The Court observed that there was no evidence that the employer had combined the profits of the two establishments or that the workers were treated as belonging to a single establishment. It noted that the record did not contain any document showing whether, for his own purposes, the employer regarded the assets of the press and the newspaper as a single composite whole or as the assets of two distinct units. The profit‑and‑loss accounts that appeared on the record were prepared on 26 December 1951, apparently after the dispute concerning whether the two units were one or two had already been raised. Consequently, the Court held that no significance could be attached to the fact that these accounts listed both the receipts from the press and the receipts from the Vir Arjun newspaper as part of the income. Some account‑books had been produced before the Tribunal, but the Court found that they did not shed any light on the question of whether the capital fund or the labour force of the two units had been treated as one and the same. It was reasonable to conclude that those account‑books were produced merely to demonstrate the actual working results of the Vir Arjun. The Tribunal, however, had expressed the view that the accounts had not been kept in a satisfactory manner and that there was room for suspicion about their correctness. On this basis, the Court stated that the activities of the press unit were independent of the activities of the newspaper unit and that there was no record from which it could be ascertained how the employer himself had treated the two units. When, in this situation, the employer declared that “there are two institutions, the Vir Arjun and the press, the account books are kept separately” and that “there are two cashiers,” the Court found the Tribunal’s conclusion—that the press and the Vir Arjun newspaper were distinct and separate industrial units—to be reasonable and not open to successful challenge.

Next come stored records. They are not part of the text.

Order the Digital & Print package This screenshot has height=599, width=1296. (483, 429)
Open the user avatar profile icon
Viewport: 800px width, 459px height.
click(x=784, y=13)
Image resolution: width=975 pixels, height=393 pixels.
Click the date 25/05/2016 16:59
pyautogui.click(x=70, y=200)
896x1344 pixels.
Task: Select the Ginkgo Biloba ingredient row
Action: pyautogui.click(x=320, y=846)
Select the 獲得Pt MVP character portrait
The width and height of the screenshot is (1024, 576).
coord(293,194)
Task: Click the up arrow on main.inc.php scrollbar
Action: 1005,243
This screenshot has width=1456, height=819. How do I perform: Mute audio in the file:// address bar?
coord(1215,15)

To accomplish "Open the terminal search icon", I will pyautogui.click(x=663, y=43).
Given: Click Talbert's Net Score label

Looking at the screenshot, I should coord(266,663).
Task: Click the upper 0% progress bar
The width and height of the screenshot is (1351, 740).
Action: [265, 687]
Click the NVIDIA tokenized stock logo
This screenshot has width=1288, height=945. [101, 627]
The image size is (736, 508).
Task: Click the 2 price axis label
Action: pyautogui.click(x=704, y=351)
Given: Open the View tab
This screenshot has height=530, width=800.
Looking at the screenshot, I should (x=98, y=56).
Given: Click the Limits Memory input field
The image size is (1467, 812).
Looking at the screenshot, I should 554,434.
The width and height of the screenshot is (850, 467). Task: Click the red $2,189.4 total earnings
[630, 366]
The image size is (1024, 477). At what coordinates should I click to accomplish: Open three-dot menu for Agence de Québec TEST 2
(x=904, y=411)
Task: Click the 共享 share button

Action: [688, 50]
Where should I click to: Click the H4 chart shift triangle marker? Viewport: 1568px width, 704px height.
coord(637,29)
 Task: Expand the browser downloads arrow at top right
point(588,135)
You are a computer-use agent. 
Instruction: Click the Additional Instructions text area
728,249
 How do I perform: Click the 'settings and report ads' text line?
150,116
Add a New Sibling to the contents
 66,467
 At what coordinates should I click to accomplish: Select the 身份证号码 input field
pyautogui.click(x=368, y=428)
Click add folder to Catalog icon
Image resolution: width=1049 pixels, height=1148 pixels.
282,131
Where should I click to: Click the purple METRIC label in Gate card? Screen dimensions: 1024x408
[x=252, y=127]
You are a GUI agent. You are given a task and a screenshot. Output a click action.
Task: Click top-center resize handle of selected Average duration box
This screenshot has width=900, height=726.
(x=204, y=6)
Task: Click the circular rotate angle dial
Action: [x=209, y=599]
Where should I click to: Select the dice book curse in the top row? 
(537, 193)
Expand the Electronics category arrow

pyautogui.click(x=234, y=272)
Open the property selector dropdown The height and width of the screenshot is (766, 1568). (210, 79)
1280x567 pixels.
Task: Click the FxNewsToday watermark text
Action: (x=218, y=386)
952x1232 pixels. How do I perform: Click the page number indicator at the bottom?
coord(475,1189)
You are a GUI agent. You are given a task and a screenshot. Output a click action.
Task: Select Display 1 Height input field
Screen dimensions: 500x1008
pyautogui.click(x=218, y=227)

Having accepted that conclusion, the Court held that the question of the bonus payable to the workmen of the press depended on a proper calculation of the surplus generated by the Pratap Press alone, without taking into account the loss incurred by the Vir Arjun newspaper. No objection was raised before the Court to the calculation made by the Tribunal on that basis. The only ground advanced in the appeal was the contention that the Vir Arjun and the Pratap Press formed a single industrial unit; that contention failed, and consequently the appeal was dismissed with costs. The Court noted that the same position applied to the other appeal, namely Appeal No. 189 of 1959. In that appeal as well, the sole issue raised was that the Pratap Press and the Vir Arjun were parts of one industrial unit. For the reasons already explained in the first appeal, the Court held that the two must be regarded as distinct industrial units and that the workmen of the press were entitled to the bonus justified by the working results of the Pratap Press. Accordingly, that appeal was also dismissed with costs.